Committed to supporting youth as they explore their identity and values, The CJM has always placed a strong emphasis on youth engagement through TAC (Teen Art Connect—the umbrella for all of the museum’s teen programming), a year-long TAC Internship, free admission to the museum for youth 18 and under, and a vision for involving teens in the co-creation of museum exhibitions.
“We don’t want to create for—we want to create with teens,” said Fraidy Aber, Constance Wolf Director of Education and Civic Engagement at The CJM.
Three years ago, with support from a Covenant Foundation grant, The CJM launched a new youth project called What We Hold: 100 Jewish Teen Voices—an educational program in which teens create audio recordings of stories that explore Jewish values through intergenerational family narratives. Research has shown that a sense of “intergenerational self”—a self with a deep sense of both family and personal history, coined by Dr. Marshall Duke—is a strong predictor of overall psychological health. By delving into their Jewish heritage, and recording a family member’s story, teen participants in the What We Hold project have an opportunity to intentionally and reflectively build their “intergenerational self” in their own unique way.
What We Hold gives teens this timely opportunity to reflect on their Jewish heritage at a point in their adolescence when they are actively exploring their Jewish identities and values as individuals and building their sense of intergenerational self, Aber explained.
To create the audio recordings, teens picked a family story, determined who they’d need to interview, conducted interviews and transcribed them, storyboarded and edited the narrative, and either developed a script to read for their recording or used professional editing software to splice together moments from the original interview into a tight and compelling narrative. Finally, they added their own reflections to the recording about what they learned from their family’s story. Intentionally designed to mimic the process of a professional podcaster, the project empowered participants with lifelong skills for telling Jewish stories to a 21st century audience. Through this process, teens dug deeper into their Jewish family story and gained new insights into their own Jewish identities.
Ethan Finestone, a student at the Jewish Community High School of the Bay, recorded a story about his great-great-grandfather’s emigration from Odessa, Ukraine to Scotland. He explained that because he learned that his family faced so much hate and persecution—to the point that they had to leave the place where the family had lived for hundreds of years—he now feels a new sense of purpose.
“It’s my role as a Jew to bridge gaps when people are immigrating [to America] and to help immigrants as much as I can,” Finestone said.
From recording his family’s story, he also gained a renewed sense of pride in his Jewish identity and a feeling of appreciation for life in the United States.
“The fact that my ancestors had the courage to pack up and leave their family, home, and community—I feel proud of the strength they had,” Finestone shared. “[I understand better] how lucky I am to be living where I’m protected and can express my Judaism to the fullest extent and still feel safe.”

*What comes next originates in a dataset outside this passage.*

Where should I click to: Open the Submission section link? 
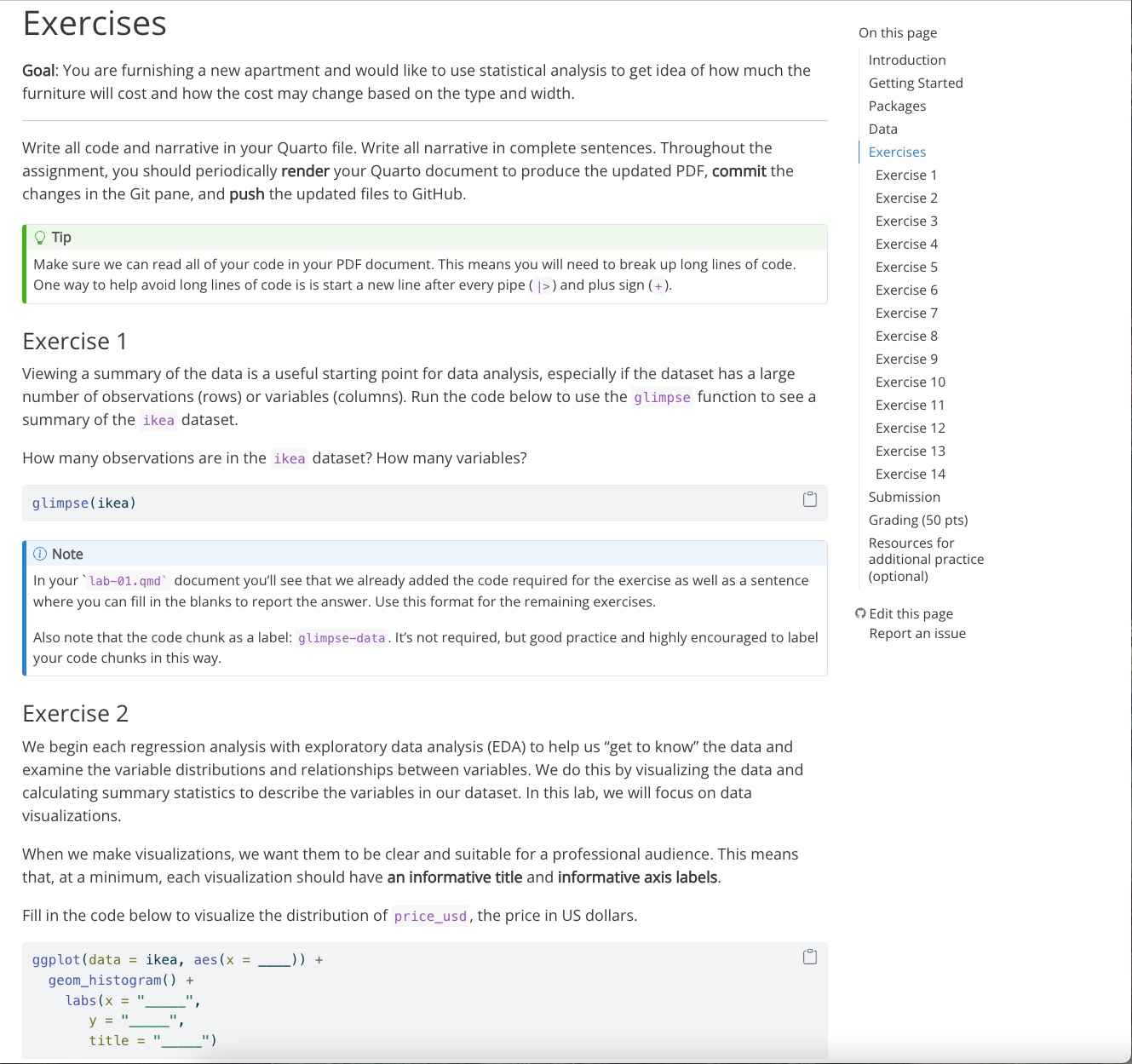point(904,497)
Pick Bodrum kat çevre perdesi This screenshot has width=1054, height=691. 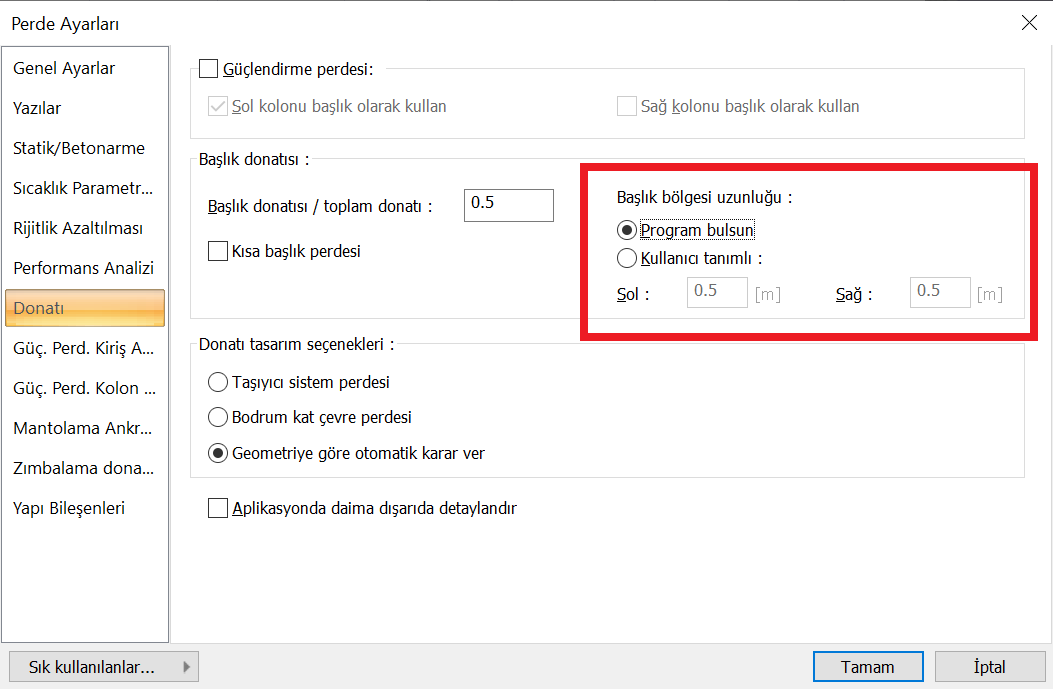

Elizabeth Levie, who participated through The CJM’s TAC Squad program, explained that she didn’t grow up particularly observant or involved in Jewish life. The What We Hold project opened a new path for her to engage with being Jewish and made her much more conscious of her Jewish heritage. Levie’s recording tells the story of how her grandmother faced bullying for being Jewish and grappled with her Jewish identity as a result.
“[Her story] changed my perspective and made me feel like I have a responsibility to honor and hold on to it, because of all the persevering she did. It reaffirmed the importance of my Jewishness. I’m in college now and go to Hillel every Friday, because I understand how I am part of this wider history.”
For Lilah Ferris, What We Hold was not only informative and inspiring but also liberating. A student at the Jewish Community High School of the Bay, Ferris recorded the story of her great-great-great-grandmother, Kerry Wiler, who left Germany and immigrated to Washington Heights, New York. After learning the way that Wiler crafted her Jewish identity, Ferris is now more confident in her own Jewish identity.
“I can be my own type of Jew and create my own Jewish path—that’s what my great-great-great-grandmother did,” Ferris said. “I feel more comfortable with my Jewish identity and knowing that it won’t necessarily be like anyone else’s Jewish identity. I have the freedom to define what it means to be Jewish for myself.”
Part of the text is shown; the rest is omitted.